• **과제 설명**:
데이터 가운데 "The width and height of the screenshot is (1384, 795)." 부분이 있는 줄에서 시작해 "at that location." 부분이 있는 줄에서 끝나는 줄들만 번호 목록으로 정리하세요. 빈 줄과 그림은 빼 주세요.

• **처리할 데이터**:

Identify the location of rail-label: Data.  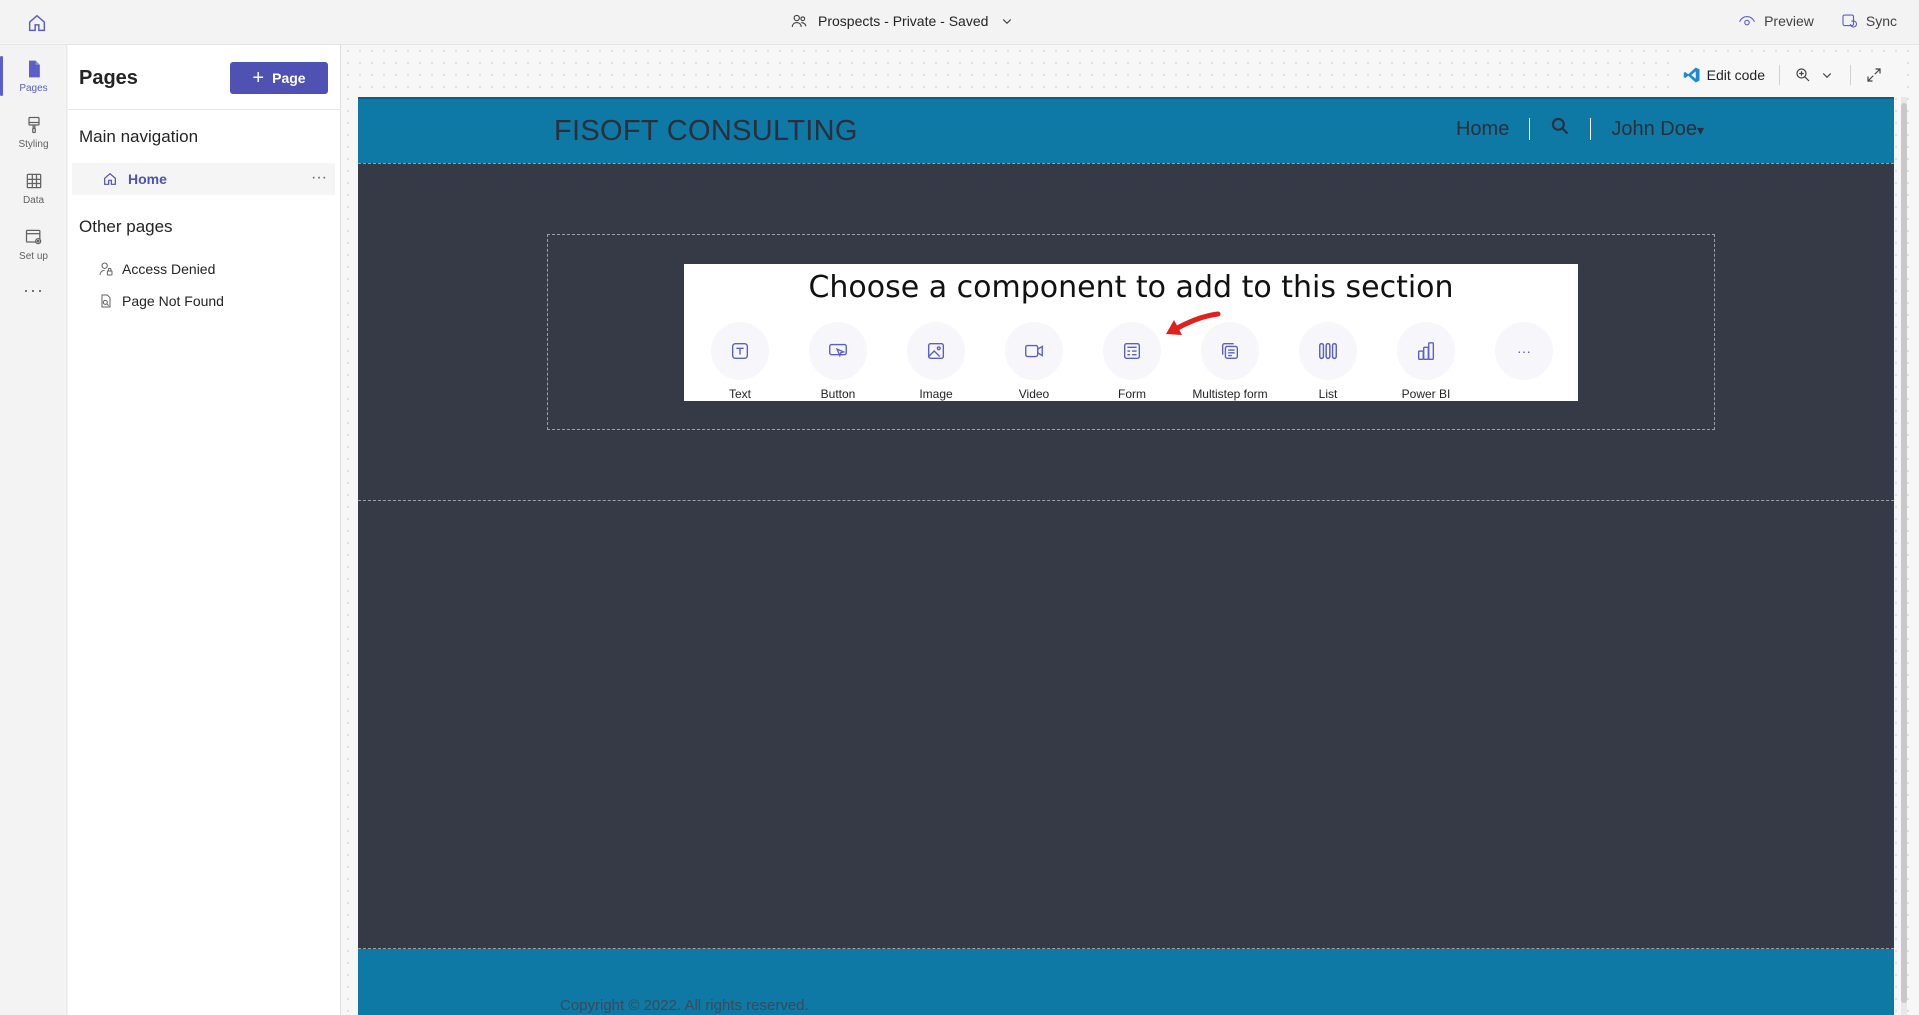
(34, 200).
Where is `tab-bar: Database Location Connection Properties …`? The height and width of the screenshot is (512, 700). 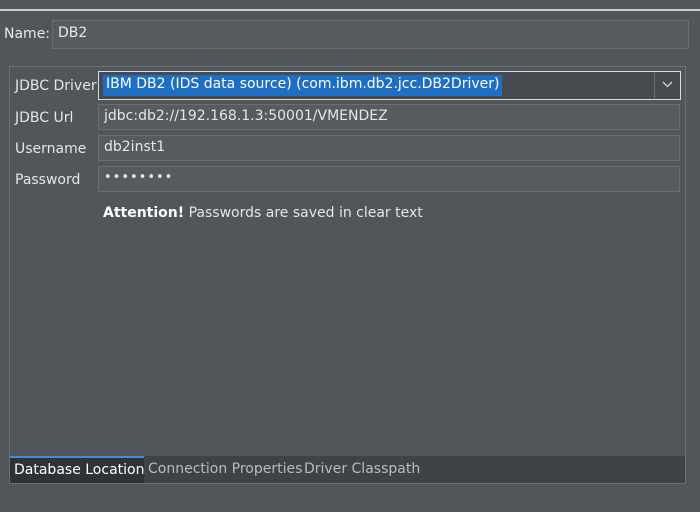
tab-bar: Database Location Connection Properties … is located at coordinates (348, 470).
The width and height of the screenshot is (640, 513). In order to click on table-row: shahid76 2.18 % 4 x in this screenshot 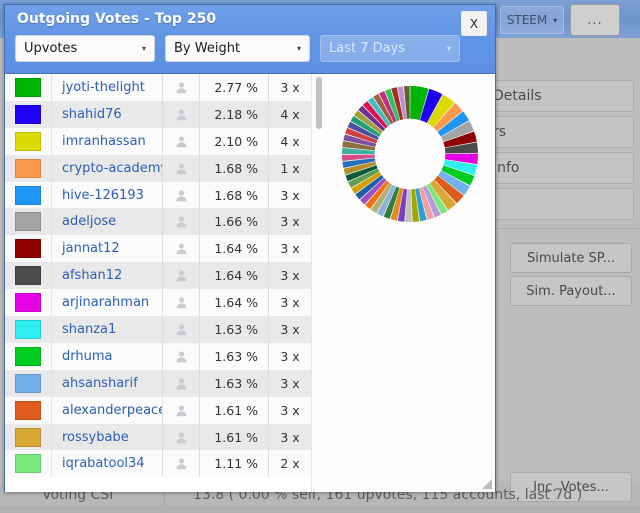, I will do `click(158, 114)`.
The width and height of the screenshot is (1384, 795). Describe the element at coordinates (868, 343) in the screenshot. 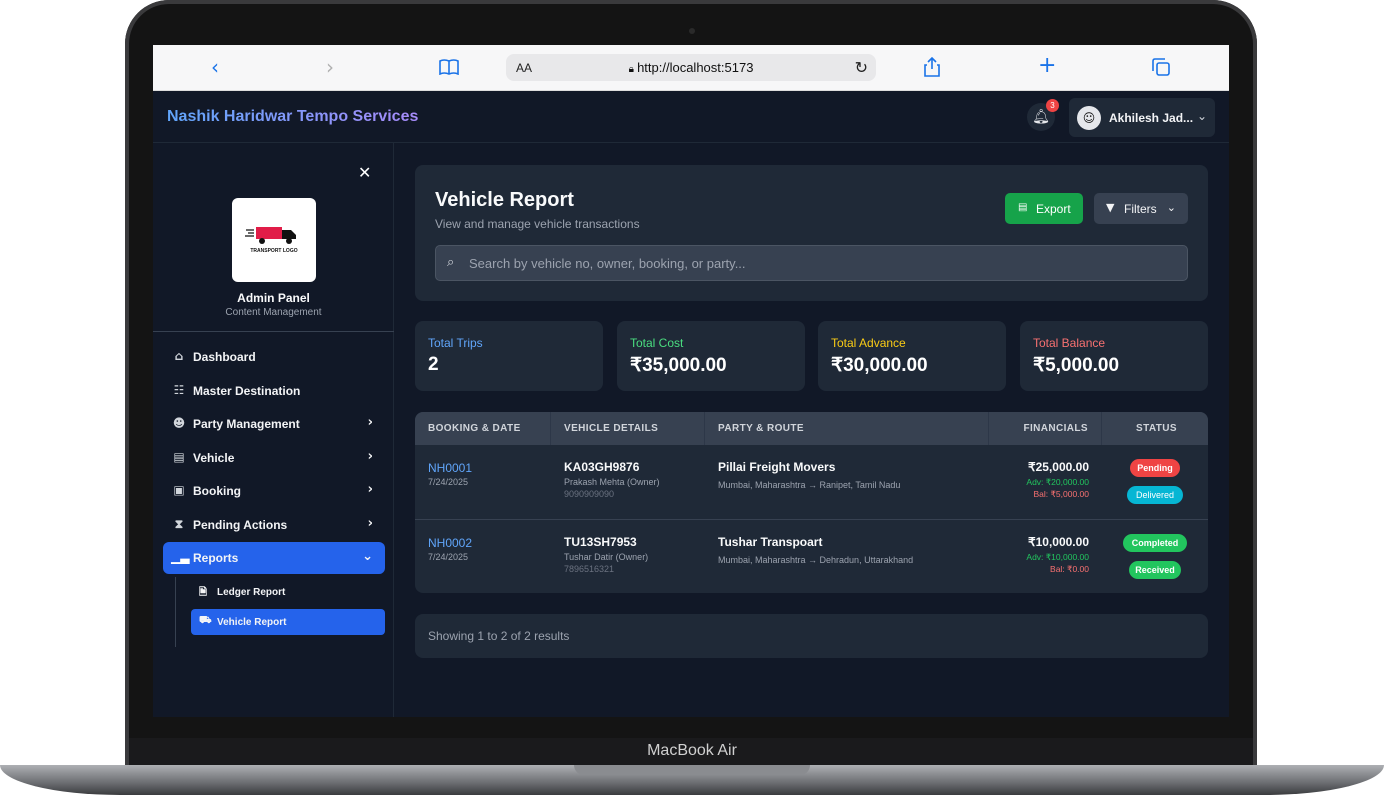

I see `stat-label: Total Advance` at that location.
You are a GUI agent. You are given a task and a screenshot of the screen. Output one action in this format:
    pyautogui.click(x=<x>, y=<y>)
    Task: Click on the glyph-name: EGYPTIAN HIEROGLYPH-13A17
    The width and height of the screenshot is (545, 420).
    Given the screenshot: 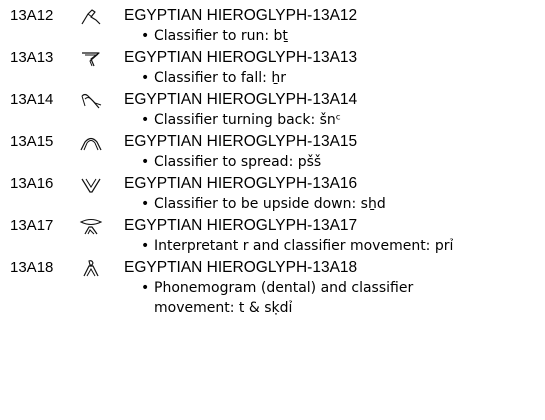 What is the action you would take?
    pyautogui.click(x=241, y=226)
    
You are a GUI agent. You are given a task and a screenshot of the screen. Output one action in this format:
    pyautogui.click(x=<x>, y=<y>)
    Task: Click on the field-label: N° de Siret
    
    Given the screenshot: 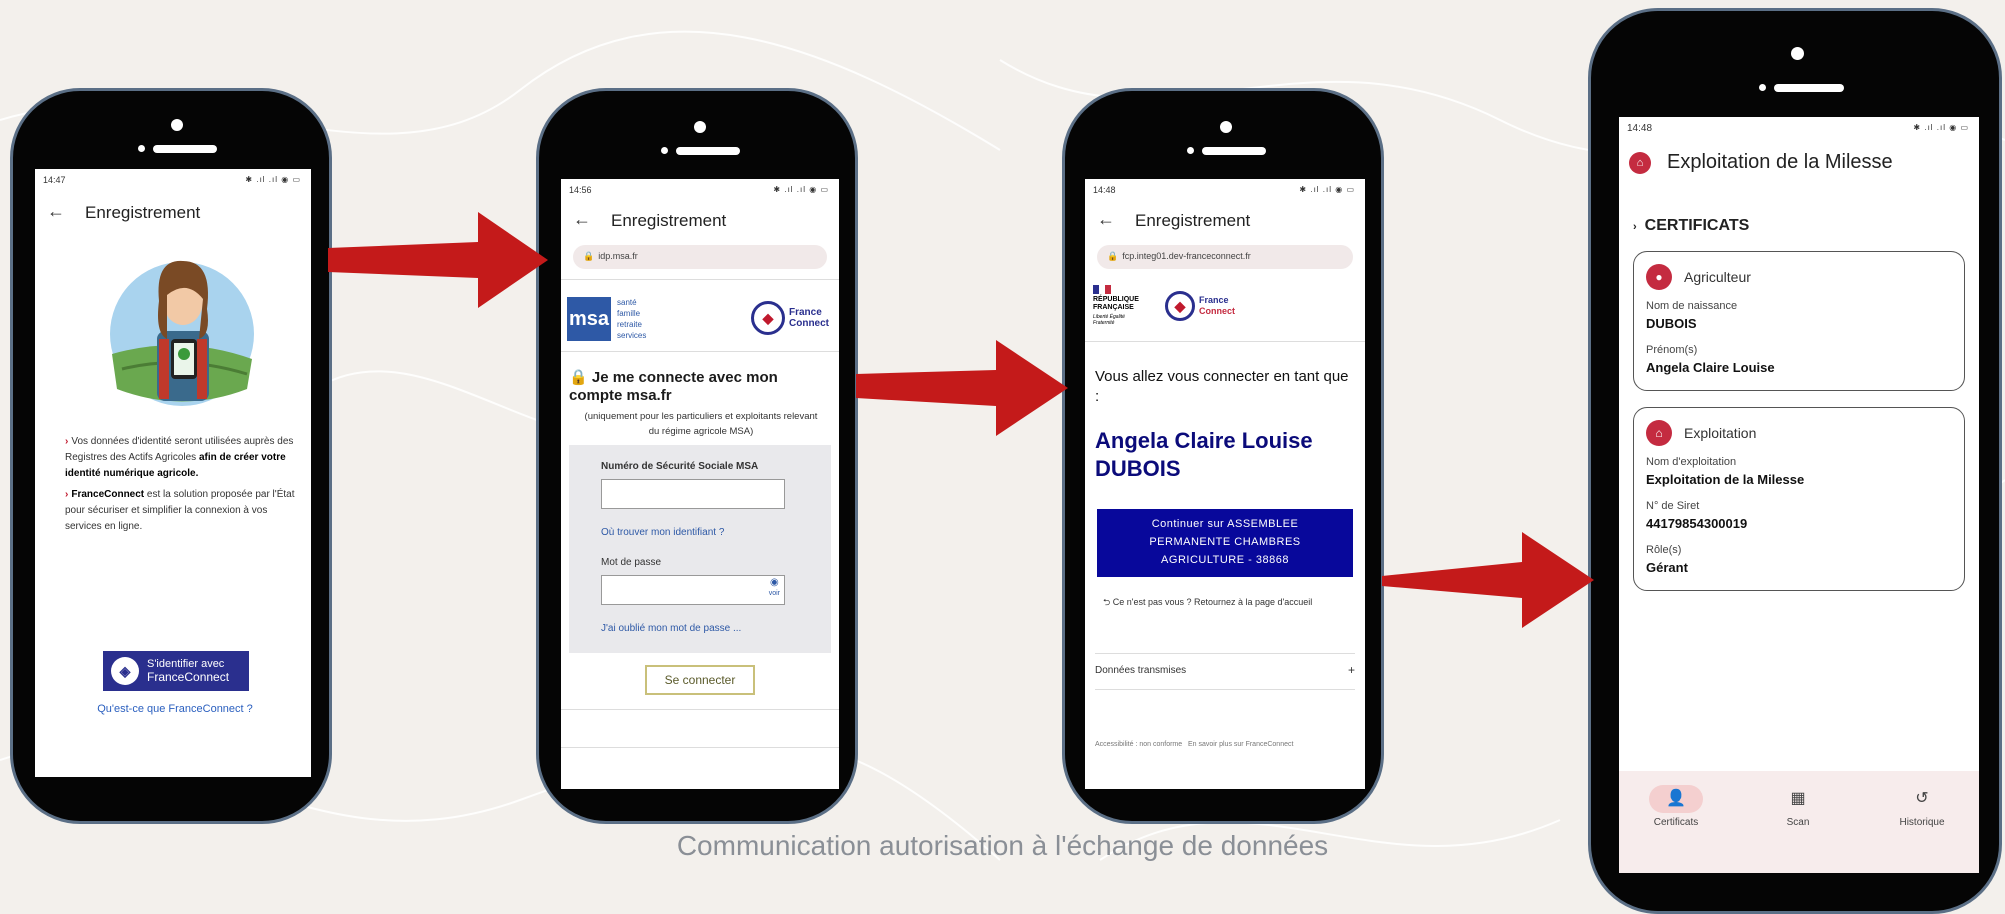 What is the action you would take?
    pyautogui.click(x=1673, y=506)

• **과제 답변**:
1. The width and height of the screenshot is (1384, 795). Describe the element at coordinates (868, 343) in the screenshot. 
2. I see `stat-label: Total Advance` at that location.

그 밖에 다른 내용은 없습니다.